6.10 M.e.r.-beoordeling

Per 1 april 2011 is het Besluit m.e.r. gewijzigd en in lijn gebracht met de Europese richtlijn hieromtrent (nr. 85/337/EEG). Concreet betekent dit dat bij de vraag of een m.e.r. beoordeling (en daarmee mogelijk een m.e.r.) moet worden uitgevoerd, niet alleen kan worden uitgegaan van de getalsmatige grenzen in kolom 2 van bijlage D, maar dat meer in algemene zin beoordeeld moet worden of er sprake is van belangrijke nadelige milieugevolgen. Er zijn wettelijke criteria om te bepalen of er sprake is van belangrijke nadelige milieugevolgen.
Voor deze toets wordt de term 'vormvrije m.e.r.-beoordeling' gehanteerd.
Er is voor dit project (het recreatiepark) een vormvrije m.e.r.-beoordeling opgesteld waarin het volgende is geconcludeerd:
“Er was ter plaatse reeds sprake van een camping en binnen dezelfde grenzen worden nu recreatiewoningen gerealiseerd. De groengebieden rondom het terrein worden niet aangetast. Op het terrein wordt veel water aangelegd in de vorm van de karakteristiek slagenlandschap.
Het aantal eenheden wordt behoorlijk verminderd en het verplaatsen van de toegang levert een verbetering op. Uit de toetsing blijkt dat er geen nadelige effecten voor het milieu zijn. Het geheel overziend is er geen aanleiding om een milieueffectrapport op te stellen”.

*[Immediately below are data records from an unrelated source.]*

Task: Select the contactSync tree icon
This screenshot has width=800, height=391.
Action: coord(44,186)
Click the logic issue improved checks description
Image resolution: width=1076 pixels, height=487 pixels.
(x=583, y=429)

De vormvrije m.e.r.-beoordeling is als bijlage 7 aan dit bestemmingsplan toegevoegd.

Hoofdstuk 7 Uitvoerbaarheid

7.1 Economische uitvoerbaarheid

Dit bestemmingsplan heeft tot doel een juridisch-planologische basis te scheppen voor het realiseren van recreatiewoningen en bijbehorende voorzieningen op Recreatiepark Reeuwijkse Hout en woningen aan de Oudeweg. Er is sprake van een particulier initiatief.
Initiatiefnemer maakt gebruik van ervaringen elders om tot een succesvolle ontwikkeling te kunnen komen en ziet in de locatie en de omgevingsfactoren daarvoor voldoende mogelijkheden.
In "Toekomstvisie Nederlandse vakantiemarkt 2020" (onderzoek van NBTC.NIPO Research) zoals gepresenteerd tijdens het Toerisme & Vrijetijdscongres in Breda op 15 september 2011, is beschreven dat er tot 2020 wordt uitgegaan van een geringe groei van het aantal "bungalow"vakanties.
In het onderzoek zijn de volgende onderdelen beschreven:

  • Trends in het vakantiegedrag van Nederlanders
  • De binnenlandse vakantiemarkt nader bekeken
  • Hoe kijkt de consument aan tegen vakanties in eigen land?
  • De Nederlandse vakantiemarkt in 2020
  • Perspectief voor binnenlandse vakanties

Als kansen voor de binnenlandse vakanties worden genoemd:

  • Nederlander hecht groot belang aan vakanties
  • Vakantiemarkt zal komende jaren blijven groeien
  • Met name groei voor korte vakanties
  • Senioren vormen de doelgroep van de toekomst

De aantrekkelijkheid van de Reeuwijkse Plassen en het Reeuwijkse Hout blijkt ondermeer uit het "Schappenbreed recreantenonderzoek van het Natuur- en Recreatieschap Reeuwijkse Plassen en omgeving". Daarnaast heeft de opzet en inrichting van het recreatiepark zoveel unieke elementen, dat de groep gebruikers het park zal weten te vinden.
Tussen gemeente en initiatiefnemer is een overeenkomst gesloten waarin afspraken zijn gemaakt over deze ontwikkeling.
Gezien het voorgaande is een exploitatieplan als bedoeld in artikel 6.12 van de Wet ruimtelijke ordening voor dit bestemmingsplan niet nodig.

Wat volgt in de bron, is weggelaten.